PROVIDED INFORMATION:

--- START ---

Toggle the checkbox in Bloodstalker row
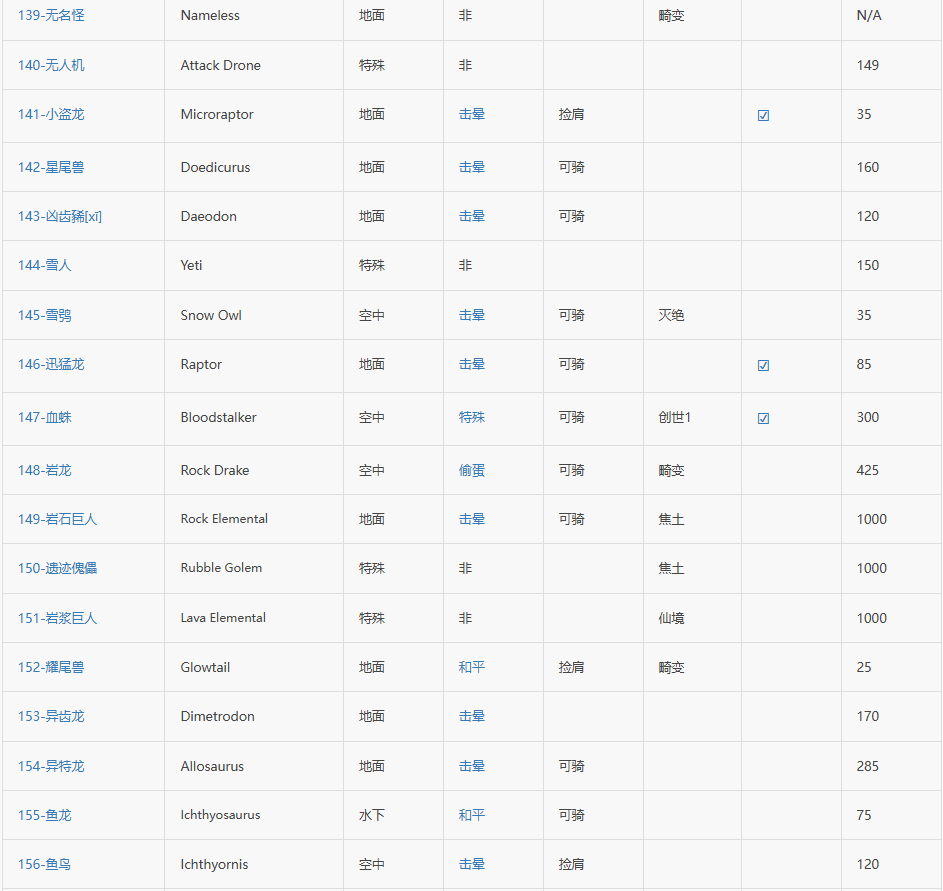 [763, 418]
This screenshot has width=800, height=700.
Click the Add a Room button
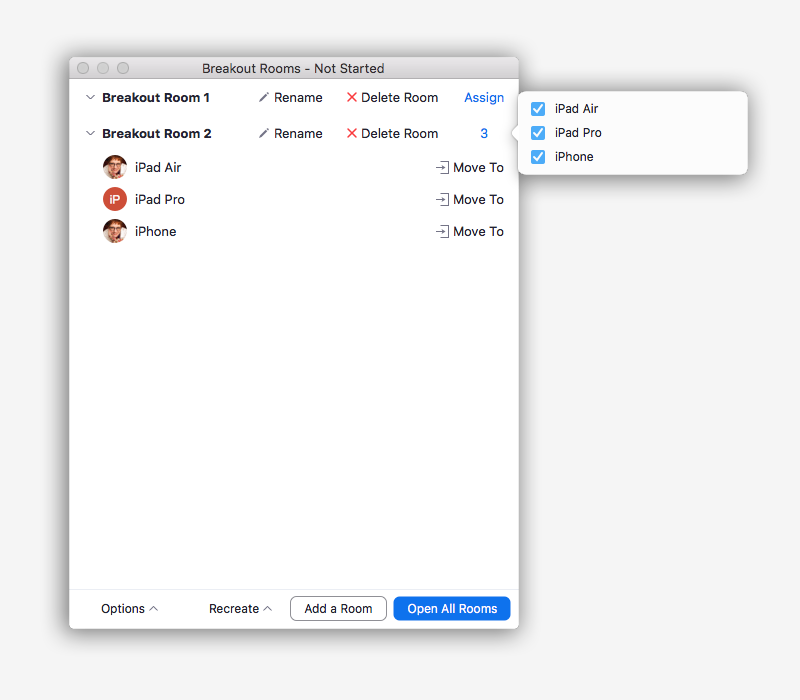pyautogui.click(x=338, y=609)
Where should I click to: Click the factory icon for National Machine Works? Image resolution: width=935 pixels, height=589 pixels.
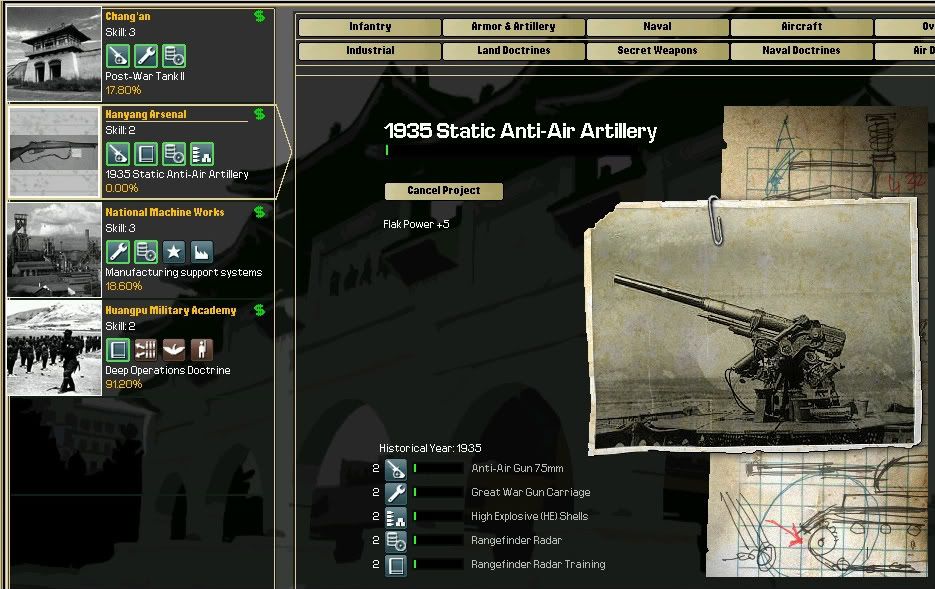click(x=202, y=252)
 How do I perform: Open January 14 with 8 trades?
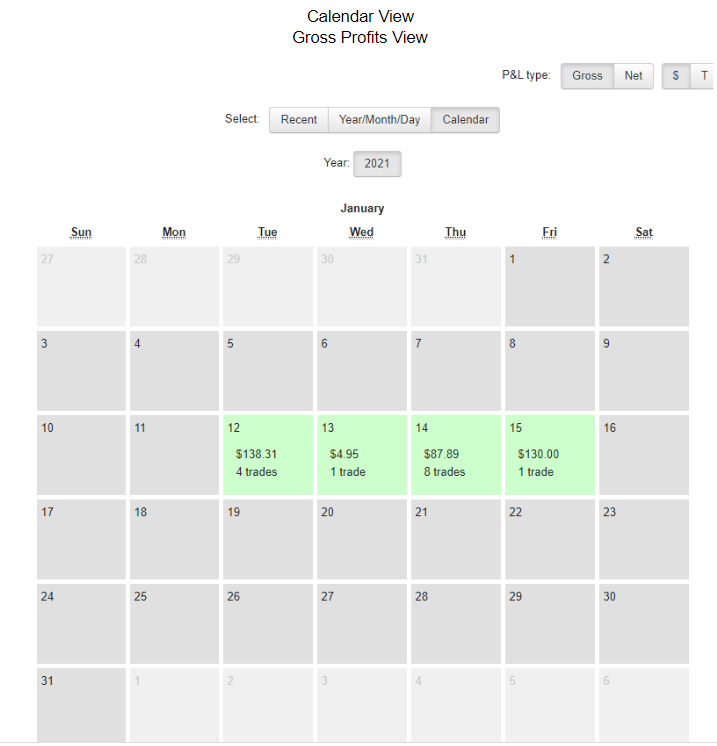click(x=456, y=454)
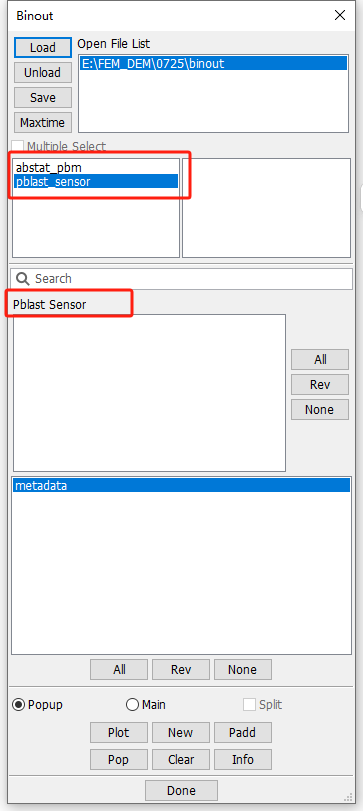Click the Load button

click(x=42, y=48)
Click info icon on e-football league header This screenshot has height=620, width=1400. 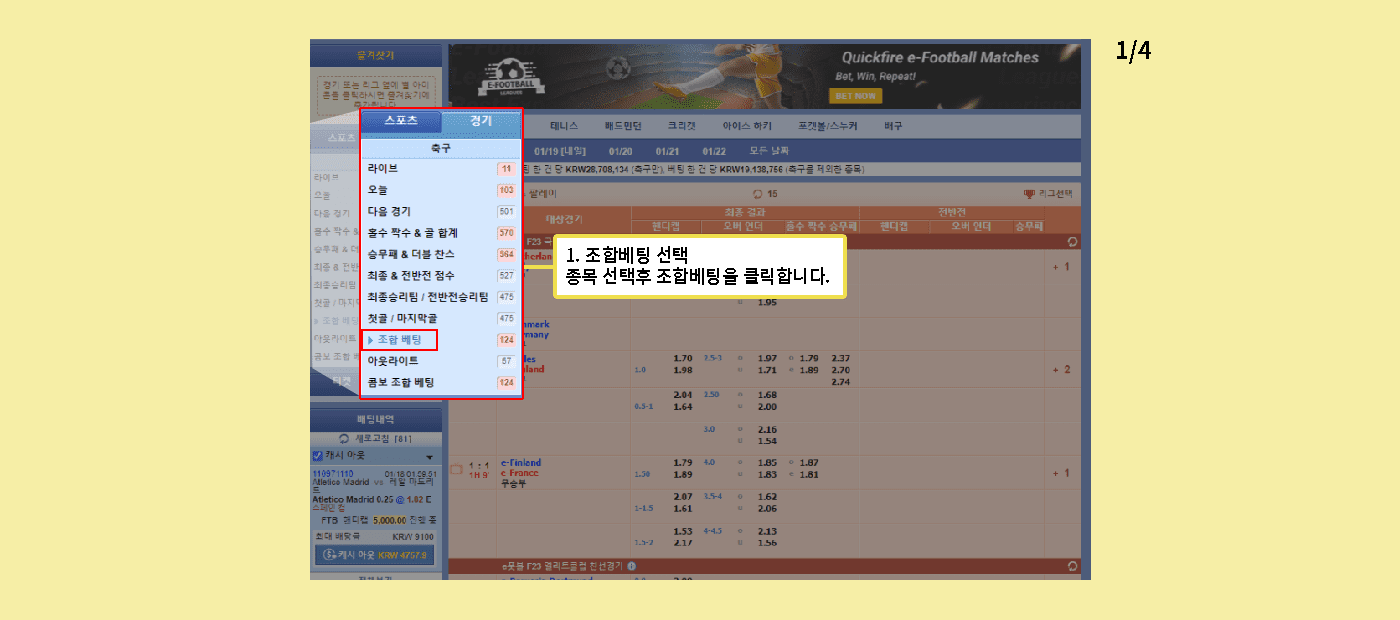pyautogui.click(x=631, y=566)
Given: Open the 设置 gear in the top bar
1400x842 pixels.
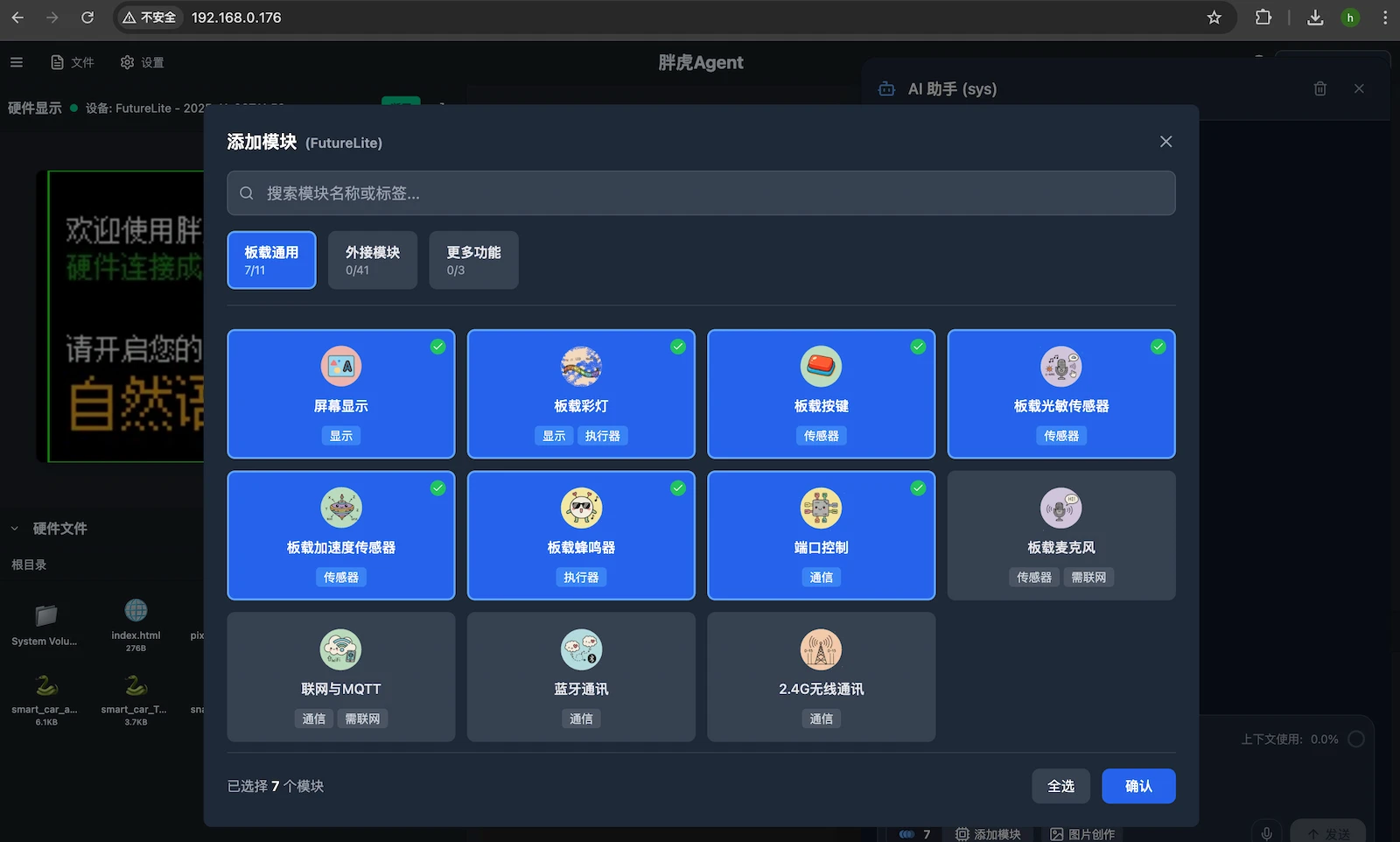Looking at the screenshot, I should coord(143,62).
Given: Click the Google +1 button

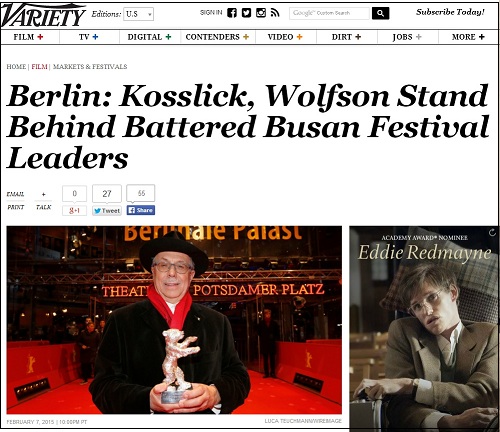Looking at the screenshot, I should pos(74,211).
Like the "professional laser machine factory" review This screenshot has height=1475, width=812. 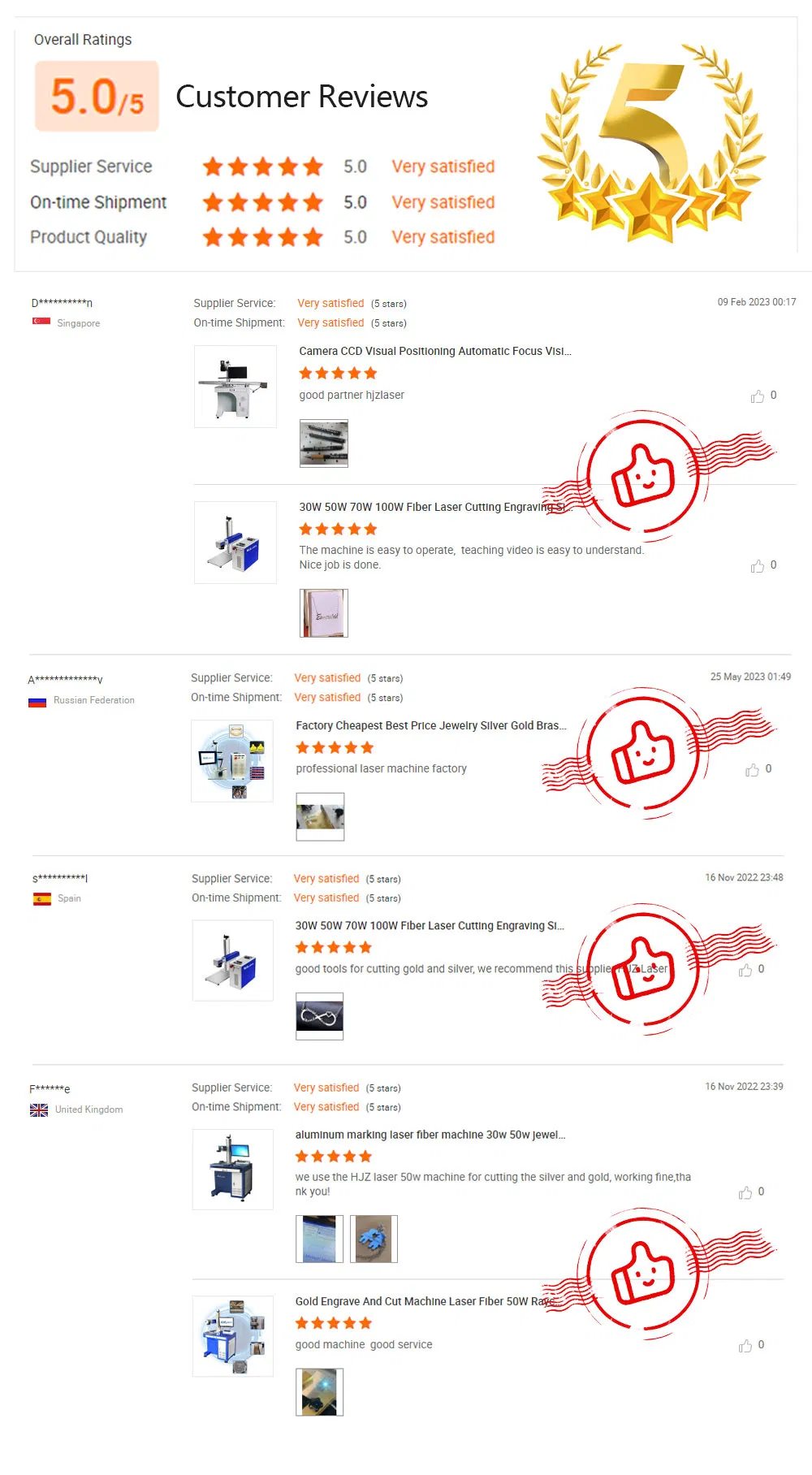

--- END ---

DIRECTIONS FOR THIS TASK:
Rewrite the records starting at the line containing "This screenshot has width=800, height=700." and ending at the line containing "click(x=42, y=48)", putting "Add a Space" in place of "Add a Room" and keeping everything else unchanged. Omit the pictures.

RESULT OF THE TASK:
This screenshot has width=800, height=700.
Click the Add a Space button
pyautogui.click(x=338, y=609)
Where should I click to: Click the factory icon for National Machine Works? Image resolution: width=935 pixels, height=589 pixels.
click(x=202, y=252)
 How do I perform: Open January 14 with 8 trades?
click(x=456, y=454)
Click the Load button

click(x=42, y=48)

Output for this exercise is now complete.